--- Records to process Enclosed Below ---

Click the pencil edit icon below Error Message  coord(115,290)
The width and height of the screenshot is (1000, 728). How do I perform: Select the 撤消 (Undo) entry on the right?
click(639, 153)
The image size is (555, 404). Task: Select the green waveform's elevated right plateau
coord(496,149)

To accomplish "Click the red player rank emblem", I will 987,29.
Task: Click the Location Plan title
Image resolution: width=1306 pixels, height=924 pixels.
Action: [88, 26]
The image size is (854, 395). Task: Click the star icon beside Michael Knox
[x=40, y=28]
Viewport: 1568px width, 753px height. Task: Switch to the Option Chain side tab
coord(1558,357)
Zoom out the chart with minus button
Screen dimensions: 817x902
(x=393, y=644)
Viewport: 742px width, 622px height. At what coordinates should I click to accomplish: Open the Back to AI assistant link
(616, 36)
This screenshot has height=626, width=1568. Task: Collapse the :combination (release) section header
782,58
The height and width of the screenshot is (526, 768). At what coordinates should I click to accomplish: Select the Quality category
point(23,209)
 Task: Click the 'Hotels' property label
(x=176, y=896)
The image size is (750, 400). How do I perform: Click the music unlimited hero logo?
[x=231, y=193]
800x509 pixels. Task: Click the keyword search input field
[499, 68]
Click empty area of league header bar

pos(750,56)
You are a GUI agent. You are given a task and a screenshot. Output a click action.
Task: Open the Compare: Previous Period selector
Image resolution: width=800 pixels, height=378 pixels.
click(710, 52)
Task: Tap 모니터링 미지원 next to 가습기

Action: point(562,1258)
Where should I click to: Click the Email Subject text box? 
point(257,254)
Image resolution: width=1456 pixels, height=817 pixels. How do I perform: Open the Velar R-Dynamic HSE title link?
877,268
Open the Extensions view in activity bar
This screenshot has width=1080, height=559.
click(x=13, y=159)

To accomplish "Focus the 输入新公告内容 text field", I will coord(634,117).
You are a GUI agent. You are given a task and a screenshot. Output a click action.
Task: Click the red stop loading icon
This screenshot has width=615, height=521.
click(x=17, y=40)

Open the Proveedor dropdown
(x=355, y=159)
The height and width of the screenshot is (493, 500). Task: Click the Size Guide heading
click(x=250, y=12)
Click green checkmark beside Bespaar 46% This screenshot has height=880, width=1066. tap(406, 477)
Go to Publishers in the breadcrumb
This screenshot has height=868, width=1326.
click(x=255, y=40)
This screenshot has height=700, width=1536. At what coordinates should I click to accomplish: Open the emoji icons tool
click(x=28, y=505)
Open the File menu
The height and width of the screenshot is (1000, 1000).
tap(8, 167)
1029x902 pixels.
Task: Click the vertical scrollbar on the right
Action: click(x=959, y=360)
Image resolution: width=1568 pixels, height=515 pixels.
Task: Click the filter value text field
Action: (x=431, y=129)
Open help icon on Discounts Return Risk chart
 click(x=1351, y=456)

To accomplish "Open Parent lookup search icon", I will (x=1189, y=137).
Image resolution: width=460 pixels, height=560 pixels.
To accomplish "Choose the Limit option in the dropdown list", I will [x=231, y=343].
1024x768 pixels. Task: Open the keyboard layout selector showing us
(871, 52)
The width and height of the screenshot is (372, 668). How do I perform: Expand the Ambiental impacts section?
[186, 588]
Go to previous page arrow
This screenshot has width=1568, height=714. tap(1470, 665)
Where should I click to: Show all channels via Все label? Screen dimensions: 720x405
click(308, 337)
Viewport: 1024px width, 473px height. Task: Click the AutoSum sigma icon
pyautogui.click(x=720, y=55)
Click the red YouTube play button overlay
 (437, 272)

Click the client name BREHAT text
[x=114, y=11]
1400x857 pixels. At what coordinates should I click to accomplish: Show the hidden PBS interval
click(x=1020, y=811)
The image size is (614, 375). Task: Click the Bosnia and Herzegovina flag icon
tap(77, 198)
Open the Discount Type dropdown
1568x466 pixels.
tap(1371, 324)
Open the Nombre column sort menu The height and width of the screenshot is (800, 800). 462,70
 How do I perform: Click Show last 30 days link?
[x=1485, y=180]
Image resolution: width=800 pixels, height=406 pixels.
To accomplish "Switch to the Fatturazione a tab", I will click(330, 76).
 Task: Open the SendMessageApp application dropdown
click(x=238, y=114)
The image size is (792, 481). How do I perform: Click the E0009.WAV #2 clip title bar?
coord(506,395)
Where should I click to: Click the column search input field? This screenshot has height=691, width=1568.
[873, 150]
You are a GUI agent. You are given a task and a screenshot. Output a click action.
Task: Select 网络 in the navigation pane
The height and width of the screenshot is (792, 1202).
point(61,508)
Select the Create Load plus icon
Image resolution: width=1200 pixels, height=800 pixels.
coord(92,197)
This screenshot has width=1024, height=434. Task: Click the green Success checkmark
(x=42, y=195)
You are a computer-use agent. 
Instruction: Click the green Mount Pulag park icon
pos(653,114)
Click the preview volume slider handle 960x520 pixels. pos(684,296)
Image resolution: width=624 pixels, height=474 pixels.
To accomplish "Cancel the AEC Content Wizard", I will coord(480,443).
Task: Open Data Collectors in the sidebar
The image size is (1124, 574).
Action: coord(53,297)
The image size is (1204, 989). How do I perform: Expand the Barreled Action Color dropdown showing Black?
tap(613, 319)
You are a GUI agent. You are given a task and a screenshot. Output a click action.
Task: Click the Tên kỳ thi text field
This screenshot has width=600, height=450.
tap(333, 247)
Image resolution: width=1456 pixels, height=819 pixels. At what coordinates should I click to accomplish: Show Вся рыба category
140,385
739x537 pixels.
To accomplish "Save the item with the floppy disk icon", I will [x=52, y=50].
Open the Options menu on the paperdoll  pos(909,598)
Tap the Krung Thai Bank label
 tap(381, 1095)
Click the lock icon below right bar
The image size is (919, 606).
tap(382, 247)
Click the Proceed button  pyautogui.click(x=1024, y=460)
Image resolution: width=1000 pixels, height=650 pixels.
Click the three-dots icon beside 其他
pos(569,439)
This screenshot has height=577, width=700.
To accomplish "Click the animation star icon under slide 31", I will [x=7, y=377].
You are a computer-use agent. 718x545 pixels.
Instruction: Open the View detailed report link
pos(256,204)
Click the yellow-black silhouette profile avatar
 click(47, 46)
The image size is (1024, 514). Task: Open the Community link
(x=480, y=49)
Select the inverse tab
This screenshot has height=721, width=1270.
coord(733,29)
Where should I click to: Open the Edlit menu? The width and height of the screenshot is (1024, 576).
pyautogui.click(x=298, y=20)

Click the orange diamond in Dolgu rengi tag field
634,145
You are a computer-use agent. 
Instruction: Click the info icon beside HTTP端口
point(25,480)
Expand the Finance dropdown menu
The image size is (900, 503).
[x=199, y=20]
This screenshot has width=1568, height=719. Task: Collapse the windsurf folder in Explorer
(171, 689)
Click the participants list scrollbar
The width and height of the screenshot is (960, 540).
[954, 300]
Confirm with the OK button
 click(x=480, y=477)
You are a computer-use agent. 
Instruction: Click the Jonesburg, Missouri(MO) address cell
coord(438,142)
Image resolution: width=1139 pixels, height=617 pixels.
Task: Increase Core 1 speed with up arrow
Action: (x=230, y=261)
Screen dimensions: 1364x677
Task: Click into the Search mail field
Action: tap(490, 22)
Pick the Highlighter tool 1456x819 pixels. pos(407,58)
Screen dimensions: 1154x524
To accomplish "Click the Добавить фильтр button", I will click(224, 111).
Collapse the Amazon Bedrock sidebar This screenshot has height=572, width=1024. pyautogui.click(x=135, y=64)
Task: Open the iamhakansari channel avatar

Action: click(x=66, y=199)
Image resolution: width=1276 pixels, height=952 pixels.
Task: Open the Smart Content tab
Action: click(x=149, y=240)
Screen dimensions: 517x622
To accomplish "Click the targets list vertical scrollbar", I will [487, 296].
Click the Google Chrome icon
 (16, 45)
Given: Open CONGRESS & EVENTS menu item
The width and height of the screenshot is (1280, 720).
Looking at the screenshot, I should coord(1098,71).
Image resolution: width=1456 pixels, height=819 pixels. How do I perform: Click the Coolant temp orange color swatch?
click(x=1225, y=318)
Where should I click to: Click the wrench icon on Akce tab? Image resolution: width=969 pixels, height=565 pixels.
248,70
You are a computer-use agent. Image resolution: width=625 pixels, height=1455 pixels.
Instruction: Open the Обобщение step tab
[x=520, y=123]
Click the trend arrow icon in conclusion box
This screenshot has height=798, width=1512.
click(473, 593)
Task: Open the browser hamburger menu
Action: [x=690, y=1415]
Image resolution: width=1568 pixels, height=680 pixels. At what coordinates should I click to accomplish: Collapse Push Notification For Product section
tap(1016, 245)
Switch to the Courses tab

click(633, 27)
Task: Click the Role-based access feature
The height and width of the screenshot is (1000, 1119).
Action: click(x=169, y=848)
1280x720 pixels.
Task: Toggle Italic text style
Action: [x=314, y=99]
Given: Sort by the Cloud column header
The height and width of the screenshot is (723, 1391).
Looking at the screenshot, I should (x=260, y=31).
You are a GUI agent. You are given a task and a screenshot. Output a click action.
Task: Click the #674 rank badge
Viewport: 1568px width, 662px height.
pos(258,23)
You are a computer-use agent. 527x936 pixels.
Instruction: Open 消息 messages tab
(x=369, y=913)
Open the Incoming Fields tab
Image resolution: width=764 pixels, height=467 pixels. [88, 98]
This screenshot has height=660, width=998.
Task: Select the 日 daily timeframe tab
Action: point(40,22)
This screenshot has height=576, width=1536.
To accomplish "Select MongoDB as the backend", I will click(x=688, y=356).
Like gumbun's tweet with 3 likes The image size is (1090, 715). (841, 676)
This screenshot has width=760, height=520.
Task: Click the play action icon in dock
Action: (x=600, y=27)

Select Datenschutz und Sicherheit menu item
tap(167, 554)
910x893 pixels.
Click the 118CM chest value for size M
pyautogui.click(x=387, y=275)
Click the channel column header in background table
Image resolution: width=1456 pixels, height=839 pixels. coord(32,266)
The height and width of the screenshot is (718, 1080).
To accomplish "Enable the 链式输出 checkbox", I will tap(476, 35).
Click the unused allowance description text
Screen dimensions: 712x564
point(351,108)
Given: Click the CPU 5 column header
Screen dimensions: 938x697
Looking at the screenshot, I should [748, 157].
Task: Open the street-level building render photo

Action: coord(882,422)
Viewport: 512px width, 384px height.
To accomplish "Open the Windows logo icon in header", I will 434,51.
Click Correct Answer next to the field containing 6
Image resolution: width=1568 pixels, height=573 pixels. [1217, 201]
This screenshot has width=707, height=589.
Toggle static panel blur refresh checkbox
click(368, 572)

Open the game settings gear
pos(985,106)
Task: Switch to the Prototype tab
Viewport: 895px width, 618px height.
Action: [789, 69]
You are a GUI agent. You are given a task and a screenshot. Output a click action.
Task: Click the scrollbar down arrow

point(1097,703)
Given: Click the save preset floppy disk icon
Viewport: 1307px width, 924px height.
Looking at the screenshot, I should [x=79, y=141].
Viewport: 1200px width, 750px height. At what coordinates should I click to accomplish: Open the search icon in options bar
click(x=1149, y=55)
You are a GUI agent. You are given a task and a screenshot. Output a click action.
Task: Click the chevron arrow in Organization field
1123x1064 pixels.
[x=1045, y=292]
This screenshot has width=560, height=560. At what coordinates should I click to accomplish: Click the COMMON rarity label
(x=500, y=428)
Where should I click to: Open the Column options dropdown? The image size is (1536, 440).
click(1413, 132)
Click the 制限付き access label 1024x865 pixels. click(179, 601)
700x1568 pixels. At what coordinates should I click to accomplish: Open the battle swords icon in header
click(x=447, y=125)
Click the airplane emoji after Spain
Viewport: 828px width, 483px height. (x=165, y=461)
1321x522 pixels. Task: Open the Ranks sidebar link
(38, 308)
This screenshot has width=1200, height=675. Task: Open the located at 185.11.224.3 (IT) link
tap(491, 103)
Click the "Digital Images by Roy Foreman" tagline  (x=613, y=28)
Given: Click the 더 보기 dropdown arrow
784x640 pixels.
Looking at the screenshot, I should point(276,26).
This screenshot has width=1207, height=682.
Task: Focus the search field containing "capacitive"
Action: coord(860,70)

--- End of Enclosed Records to process ---

Within the material above, show every line that includes "access".

Task: Click the Role-based access feature
Click the 制限付き access label 1024x865 pixels. click(179, 601)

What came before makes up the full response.